Contrasting the influences of stream inputs and landscape position on bacterioplankton community structure and dissolved organic matter composition in high‐elevation lake chains

We examined bacterioplankton community composition (BCC; using polymerase chain reaction‐based phylogenetic fingerprinting) and the composition of dissolved organic matter (DOM; using scanning fluorometry) within lake chains in high‐elevation catchments of the Sierra Nevada, California. We compared temporal BCC dynamics in two connected cirque lakes and their inlets and found that lake : inlet community similarity of both lakes declined with increasing residence time because of seasonal snowpack melting. However, for over 3 yr the headwater lake remained distinct from its inlet even during peak snowmelt (residence time <5 d), whereas the downstream lake was consistently similar to both its inlet and the upstream lake. We subsequently sampled 17 lake chains (4–8 lakes each) throughout the Sierra Nevada longitudinally to examine how landscape position and catchment characteristics influenced the similarity in BCC and DOM among lakes and their connecting streams. Headwater lakes were significantly less similar to their inlet streams than were downstream lakes. BCC was heterogeneous throughout each catchment, but headwater inlet BCC was consistently distinct from all downstream samples. In contrast, DOM exhibited a trend of increasing homogeneity as water moved downstream: upstream and downstream waters were distinct but without clear headwater outliers.

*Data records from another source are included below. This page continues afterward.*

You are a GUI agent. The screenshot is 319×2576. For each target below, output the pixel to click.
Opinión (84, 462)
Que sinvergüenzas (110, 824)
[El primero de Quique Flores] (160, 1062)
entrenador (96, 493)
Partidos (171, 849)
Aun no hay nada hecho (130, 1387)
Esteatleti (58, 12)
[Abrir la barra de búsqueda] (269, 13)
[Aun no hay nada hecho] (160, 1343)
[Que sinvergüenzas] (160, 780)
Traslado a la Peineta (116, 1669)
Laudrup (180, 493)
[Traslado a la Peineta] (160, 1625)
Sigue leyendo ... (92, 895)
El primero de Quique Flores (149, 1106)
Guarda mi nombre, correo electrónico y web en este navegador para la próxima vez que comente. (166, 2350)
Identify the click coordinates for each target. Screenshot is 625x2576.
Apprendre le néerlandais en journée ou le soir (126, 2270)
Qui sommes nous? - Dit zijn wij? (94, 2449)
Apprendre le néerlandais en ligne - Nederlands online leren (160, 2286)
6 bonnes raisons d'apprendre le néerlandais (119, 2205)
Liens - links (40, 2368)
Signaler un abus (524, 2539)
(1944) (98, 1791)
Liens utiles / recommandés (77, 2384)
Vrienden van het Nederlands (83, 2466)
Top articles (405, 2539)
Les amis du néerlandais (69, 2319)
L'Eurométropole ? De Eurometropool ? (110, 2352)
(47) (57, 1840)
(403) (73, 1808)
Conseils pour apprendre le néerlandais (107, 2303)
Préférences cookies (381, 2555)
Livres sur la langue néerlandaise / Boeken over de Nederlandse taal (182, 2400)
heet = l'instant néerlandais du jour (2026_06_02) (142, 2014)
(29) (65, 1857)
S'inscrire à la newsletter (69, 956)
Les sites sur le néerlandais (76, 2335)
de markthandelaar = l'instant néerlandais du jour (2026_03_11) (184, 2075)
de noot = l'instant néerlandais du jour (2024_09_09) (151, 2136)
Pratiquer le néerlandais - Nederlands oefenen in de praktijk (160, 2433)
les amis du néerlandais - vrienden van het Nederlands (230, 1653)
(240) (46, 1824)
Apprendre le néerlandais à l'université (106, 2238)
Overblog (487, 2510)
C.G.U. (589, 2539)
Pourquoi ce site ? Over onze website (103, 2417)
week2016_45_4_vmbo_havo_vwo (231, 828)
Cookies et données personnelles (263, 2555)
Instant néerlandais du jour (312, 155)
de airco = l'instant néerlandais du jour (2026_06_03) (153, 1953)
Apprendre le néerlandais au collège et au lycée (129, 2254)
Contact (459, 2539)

The similarity in BCC and DOM between any two lakes within a chain declined with geographic distance. Our results illustrate the contrasting roles of environmental selection and dispersal in structuring bacterioplankton communities, supporting both strong within‐lake environmental selection for communities distinct from terrigenous inputs and a weaker effect of geographic dispersal differentiating communities among lakes linked by advective flow.